◆ Stated exercise ◆
Pick out every line of the entries below that contains the word "Given", matching case, and copy each such line.

◆ Record extracts ◆

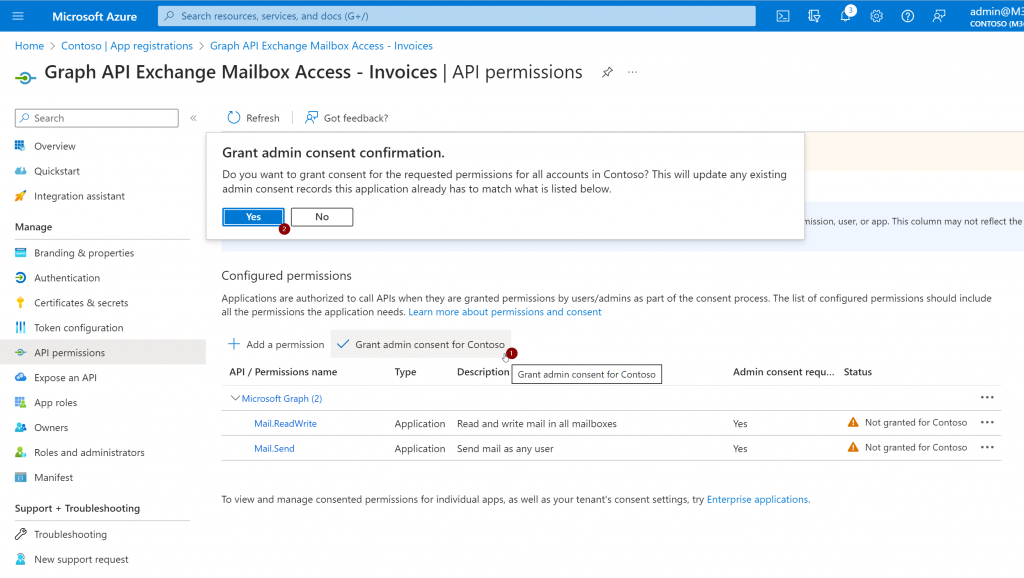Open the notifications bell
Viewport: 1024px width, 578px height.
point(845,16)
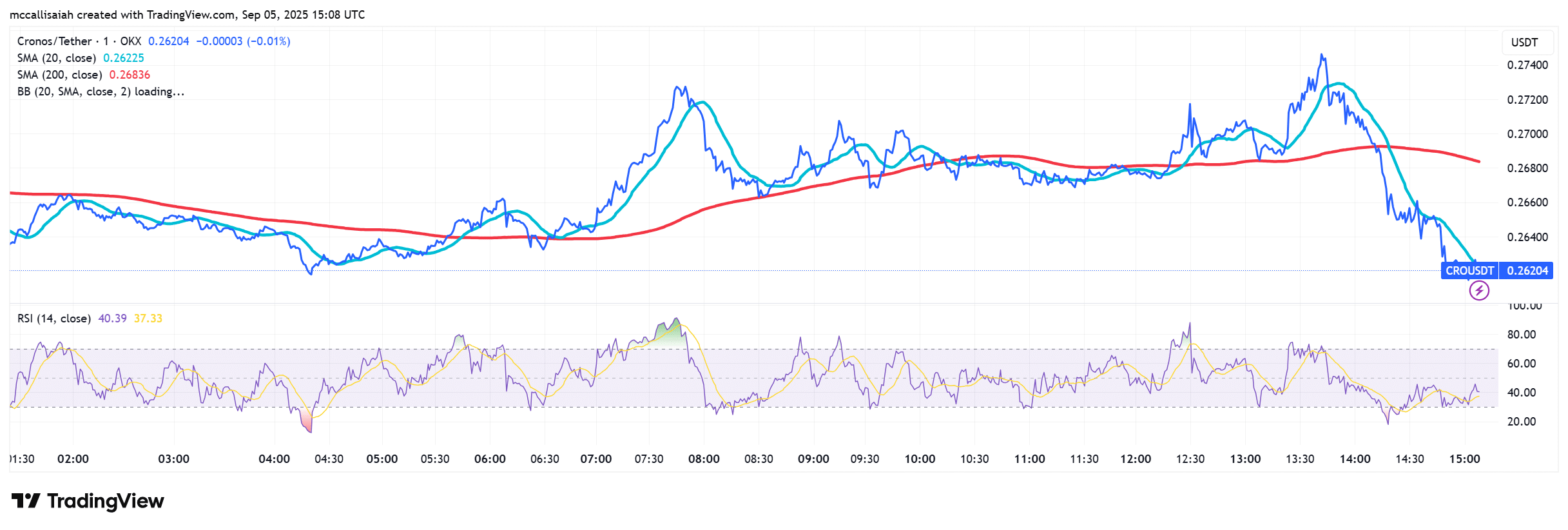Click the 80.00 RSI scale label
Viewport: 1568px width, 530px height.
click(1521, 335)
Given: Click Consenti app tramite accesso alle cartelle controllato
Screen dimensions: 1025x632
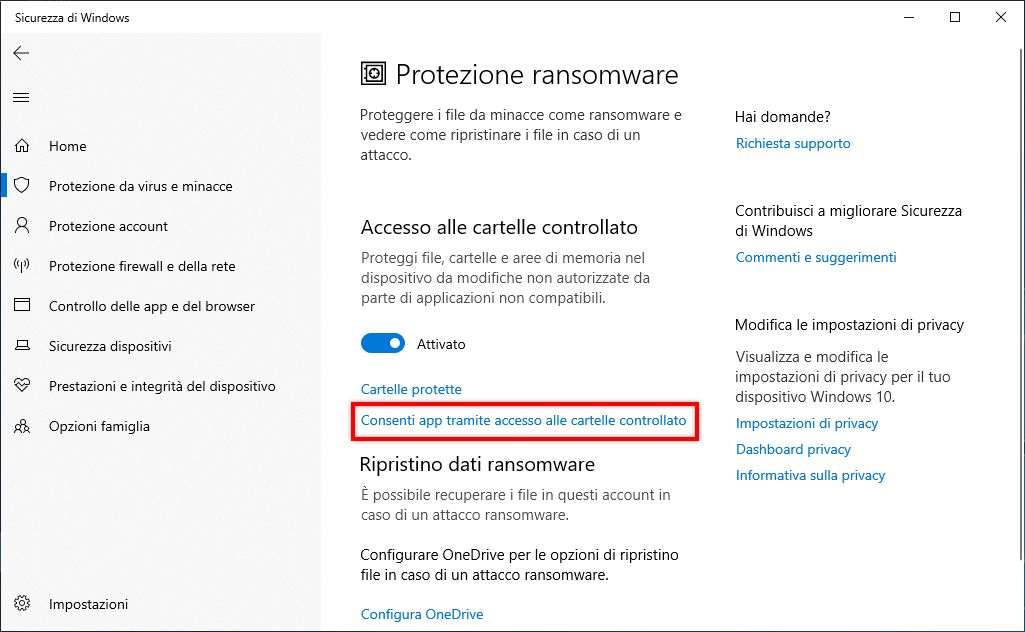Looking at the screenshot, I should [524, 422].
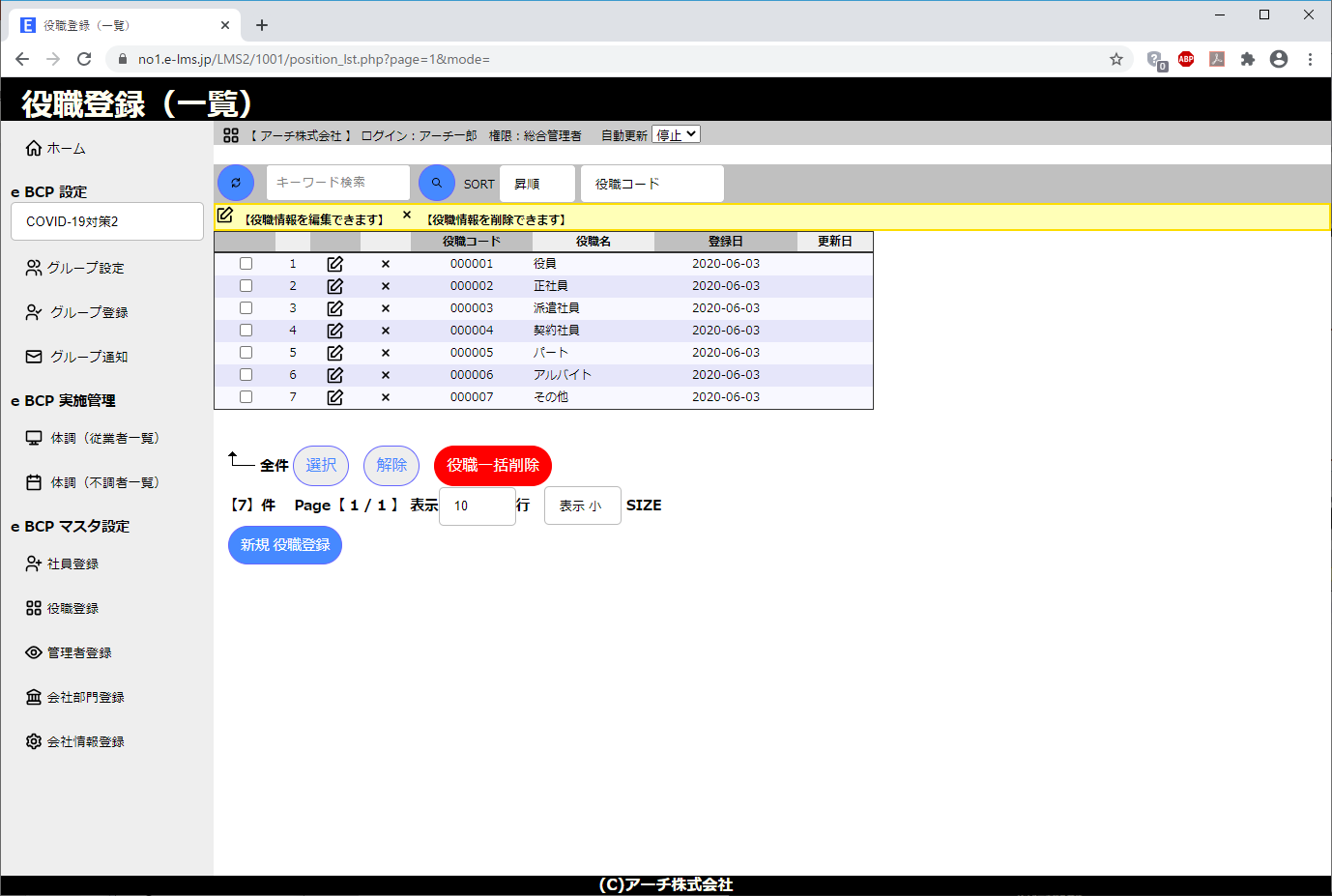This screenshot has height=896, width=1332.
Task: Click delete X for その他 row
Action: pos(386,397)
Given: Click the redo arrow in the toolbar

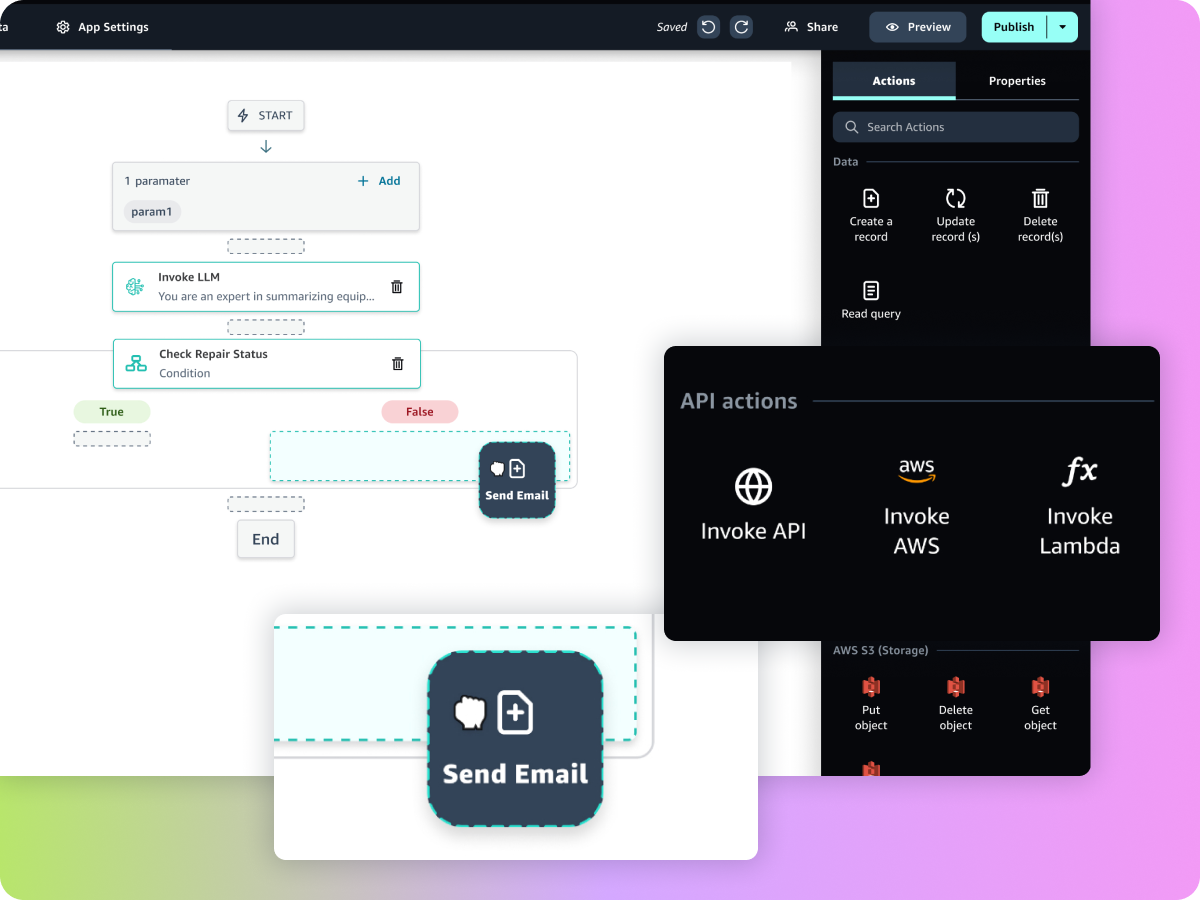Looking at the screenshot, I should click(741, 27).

◆ Result of the exercise ◆
Given: Click Consenti app tramite accesso alle cartelle controllato
Given: Click the redo arrow in the toolbar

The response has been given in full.